Problème : le sujet est rapidement devenu, depuis la première étude, un enjeu majeur pour la filière photovoltaïque, les friches permettant notamment d’éviter le recours à des Enaf (espaces naturels, agricoles et forestiers). « Lorsque l’étude a été menée, la raréfaction du foncier n’était pas encore un sujet pour les développeurs, mais une fois les résultats publiés, la situation avait changé. Les développeurs, ainsi que les régions, souhaitaient connaître les sites potentiels afin d’initier des projets », explique Pierre Rale, ingénieur filière photovoltaïque à l’Ademe.
Un potentiel de 18 GW
Pour l’Ademe, il était impératif d’aller plus loin dans le recensement des friches industrielles, avec plus de critères excluants, mais aussi avec le concours des services instructeurs pour prendre en compte les différents contextes et les orientations en matière de reconversion des friches. Une seconde étude, plus exigeante, a donc été menée en 2021 en intégrant les critères technico-économiques et environnementaux les plus complets possibles. Toutefois, cette étude n’est pas publique, elle est destinée aux services instructeurs de l’État, au ministère de la Transition écologique et aux collectivités territoriales. Les critères retenus concernent notamment des surfaces d’au moins 1,5 hectare pour chaque terrain et une puissance minimale de 1 MW pour les futurs parcs photovoltaïques. Cette nouvelle étude visait également à identifier 20 sites par département sans enjeu, ni conflit d’usage. Les résultats ont été présentés en mars dernier.

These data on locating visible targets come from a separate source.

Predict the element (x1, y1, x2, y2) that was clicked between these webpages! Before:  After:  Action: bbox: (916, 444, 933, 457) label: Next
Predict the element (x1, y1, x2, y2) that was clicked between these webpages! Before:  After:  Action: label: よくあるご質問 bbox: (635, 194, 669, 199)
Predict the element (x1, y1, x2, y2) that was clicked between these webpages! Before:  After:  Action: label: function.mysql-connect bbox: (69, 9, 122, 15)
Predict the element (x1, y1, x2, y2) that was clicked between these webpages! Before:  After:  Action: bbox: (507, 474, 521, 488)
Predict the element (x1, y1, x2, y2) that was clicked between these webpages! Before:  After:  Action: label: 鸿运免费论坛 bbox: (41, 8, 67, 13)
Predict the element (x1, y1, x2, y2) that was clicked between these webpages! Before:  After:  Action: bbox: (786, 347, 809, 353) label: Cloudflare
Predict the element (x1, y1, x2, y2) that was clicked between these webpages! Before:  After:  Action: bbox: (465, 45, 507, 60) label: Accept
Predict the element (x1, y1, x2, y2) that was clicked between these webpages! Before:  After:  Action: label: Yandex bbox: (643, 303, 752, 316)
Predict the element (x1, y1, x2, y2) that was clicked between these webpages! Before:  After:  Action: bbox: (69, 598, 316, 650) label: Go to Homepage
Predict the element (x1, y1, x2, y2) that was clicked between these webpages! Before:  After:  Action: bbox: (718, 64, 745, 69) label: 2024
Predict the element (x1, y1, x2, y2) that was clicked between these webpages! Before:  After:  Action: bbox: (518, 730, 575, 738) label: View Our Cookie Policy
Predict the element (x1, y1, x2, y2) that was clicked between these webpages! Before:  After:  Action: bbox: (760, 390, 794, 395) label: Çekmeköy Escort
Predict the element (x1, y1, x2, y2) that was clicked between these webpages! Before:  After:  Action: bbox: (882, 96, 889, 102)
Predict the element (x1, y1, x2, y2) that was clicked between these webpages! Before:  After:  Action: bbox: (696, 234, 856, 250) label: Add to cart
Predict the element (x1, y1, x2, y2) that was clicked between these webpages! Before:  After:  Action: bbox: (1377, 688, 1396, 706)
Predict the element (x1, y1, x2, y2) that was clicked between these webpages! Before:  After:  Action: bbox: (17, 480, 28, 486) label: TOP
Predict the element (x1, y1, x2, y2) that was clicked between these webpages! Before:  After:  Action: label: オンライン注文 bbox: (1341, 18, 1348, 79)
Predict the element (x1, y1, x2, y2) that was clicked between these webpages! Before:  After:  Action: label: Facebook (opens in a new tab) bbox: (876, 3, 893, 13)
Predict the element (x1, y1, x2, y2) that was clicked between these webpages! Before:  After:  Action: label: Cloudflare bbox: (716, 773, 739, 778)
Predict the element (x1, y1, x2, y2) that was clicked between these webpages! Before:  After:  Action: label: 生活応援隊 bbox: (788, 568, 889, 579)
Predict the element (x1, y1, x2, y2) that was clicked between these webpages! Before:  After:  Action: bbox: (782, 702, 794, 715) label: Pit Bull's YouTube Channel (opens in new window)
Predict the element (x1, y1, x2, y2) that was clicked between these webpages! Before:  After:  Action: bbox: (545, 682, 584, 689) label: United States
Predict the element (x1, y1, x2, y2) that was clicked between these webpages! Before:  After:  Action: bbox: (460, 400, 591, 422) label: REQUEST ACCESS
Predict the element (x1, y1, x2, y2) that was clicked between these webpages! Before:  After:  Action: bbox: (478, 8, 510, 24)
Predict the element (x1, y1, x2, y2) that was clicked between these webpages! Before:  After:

« Le but consistait à montrer qu’il existe un réel potentiel photovoltaïque, avec des sites très favorables pour accueillir des centrales au sol et affichant une bonne rentabilité. Nous avons ainsi recensé environ 18 GW potentiels, mais des études d’impact devront être réalisées au préalable. Il s’agit avant tout d’un état des lieux, d’une idée de la production envisageable et non d’un inventaire exhaustif », indique Pierre Rale. Pour consolider les données de la première étude et vérifier l’état des friches, l’Ademe a notamment réalisé une analyse par photo-interprétation (via des applications telles que Google Streetview et des outils spécifiques) dans le but de détecter une éventuelle activité. Elle a également mené tout un travail de recoupement des données avec des documents administratifs.
Impliquer les territoires
En termes de modèle économique, l’étude s’est focalisée sur un cadre classique dans lequel un développeur viendrait installer seul un parc, avec le concours des collectivités. L’étude s’inscrit en effet dans une logique de massification du photovoltaïque. Les sites identifiés permettent donc un déploiement rapide, avec un réel impact sur la production d’énergie, mais selon l’Ademe, les citoyens devront, eux aussi, être impliqués dans les projets le plus tôt possible. « Si un élu local souhaite installer une centrale, il devra identifier quelques sites en friche et éventuellement un développeur. Ensuite, une consultation citoyenne pourra par exemple être mise en place afin de déterminer un emplacement », précise Pierre Rale.
Reste que l’actualisation des terrains en friche est très complexe et requiert la mise en œuvre de moyens humains. « Par exemple, des sites peuvent être reconvertis, sans être supprimés des listes de sites en friche, et inversement. Si l’on souhaite être performant sur ce sujet, il faudra gérer la base de données en continu, et idéalement, territoire par territoire (voir encadré, ndlr) », conclut Pierre Rale.
Accompagner les collectivités
L’Ademe déploie un réseau de conseillers en énergies renouvelables à destination des collectivités territoriales, premiers destinataires de l’étude. Baptisé Réseau des générateurs (cf rubrique initiative, CTE territoires, mois de septembre), il a pour but d’accompagner les collectivités dans leur transition, notamment pour mettre en place une politique de gestion des friches industrielles au profit des énergies renouvelables.